Remember all the hype about "toxic assets"?



















Recently, concerns have arisen over the prospect that the government may force banks that received TARP money to raise capital in order to pay their way out.

Doing so would cause the banks to have to issue more shares of common stock, thus diluting the value of the shares currently outstanding, a prospect which yesterday prompted a sharp sell-off in shares of the larger banks.

The irony of this situation, and with the current discussion over the health of the banks, is that nobody seems to be discussing the status of the original "toxic assets" that supposedly necessitated the entire TARP program in the first place.

We have long held the position that the so-called "toxic assets" were really a kind of bogeyman created in large part by the well-intentioned but misguided mark-to-market accounting rules instituted in 2007.

Those accounting regulations caused banks to have to write down the value of assets -- such as mortgage-backed securities -- to whatever the market said they were worth at the time, which during the financial panic was next to nothing.
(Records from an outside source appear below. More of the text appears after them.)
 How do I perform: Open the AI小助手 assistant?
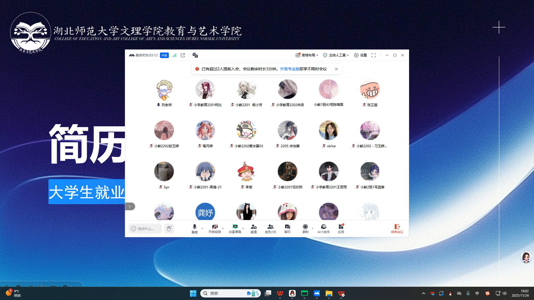323,228
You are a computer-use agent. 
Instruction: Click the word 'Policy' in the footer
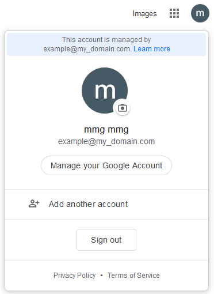[86, 276]
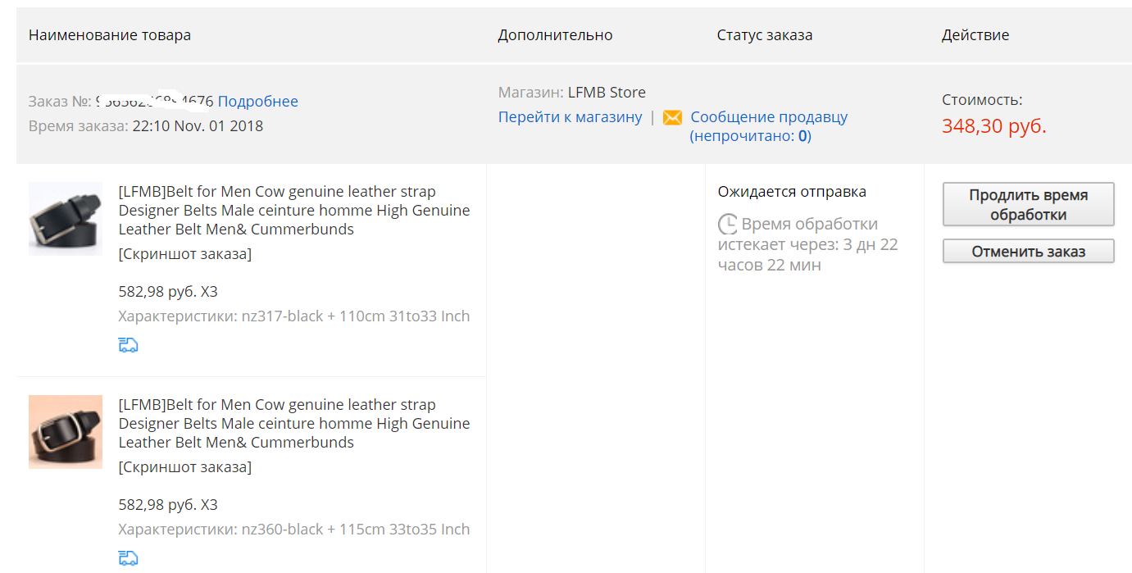The image size is (1132, 573).
Task: Follow the Перейти к магазину link
Action: 571,117
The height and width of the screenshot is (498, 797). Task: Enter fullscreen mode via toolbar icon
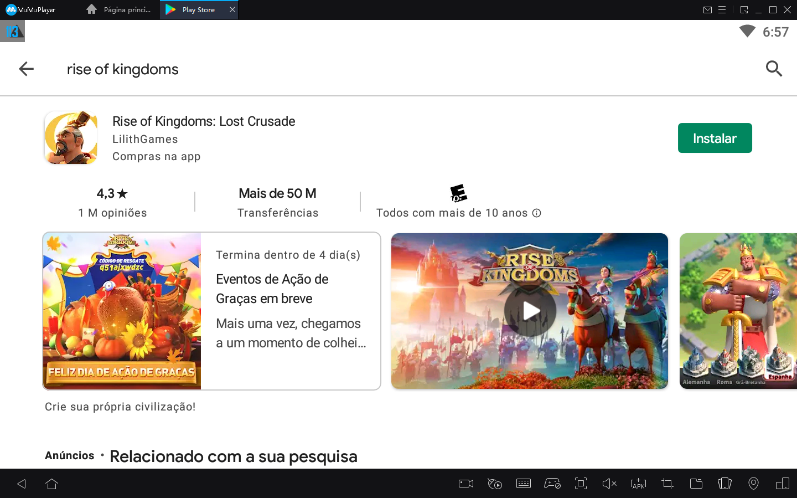[x=581, y=483]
We previously linked to this report from former FDIC Chairman Bill Isaac which gave an illustration from an actual bank which had to write down assets with face value of a billion dollars by a massive loss of $913 million, even though actual losses on the assets were only $1.8 million, with projections of losses of no more than $100 million.

The irony is that now, more than a year later and after the removal of that ill-conceived accounting requirement, those supposedly "toxic assets" have not imploded. In fact, current data would suggest that the main source of bank losses are from straight loans, not from the financially-engineered debt products that (in conjunction with a toxic accounting rule) caused such panic and led to the government forcing banks to accept TARP.

This recent article from Bloomberg shows that the real losses at banks have been from non-current loans that they wrote and kept on their books. As Louisiana State banking professor Joseph Mason says in the article, "While these aren't your giant banks, they are the guys your local strip mall and commercial real estate investors get their funds from." They are local loans that weren't securitized and packaged up into exotic structured products, but the kind of local development loans that have been hung out to dry by the recession.

It is also important to note that, just as in any other business, some banks were less wise in their business practices than others, and are now suffering the consequences. This is yet another reason why we do not advocate investing by "the whole sector" (whatever sector it may be), but rather advise investors to do their due diligence on the individual companies, and commit capital only to individual companies that meet rigorous criteria.

All this is not to say that we take a positive view of the financial engineering that went into the creation of the complicated debt instruments that played a starring role in the devastation of Wall Street in 2008. We have written many times that we take a dim view of the belief that investment risk can be engineered away with complex academic algorithms and theories.

However, the fact that these assets did not contain the level of losses that mark-to-market accounting was forcing firms to value them at raises significant questions. It is entirely possible that these banks never should have been forced to take TARP in the first place, and that the shotgun wedding of B of A and Merrill Lynch (for example) need never have taken place*.

Unfortunately, the repercussions of the over-reaction to the toxic assets that really weren't will echo through the financial system for decades to come.

* The principals of Taylor Frigon Capital Management do not own shares of Bank of America (BAC).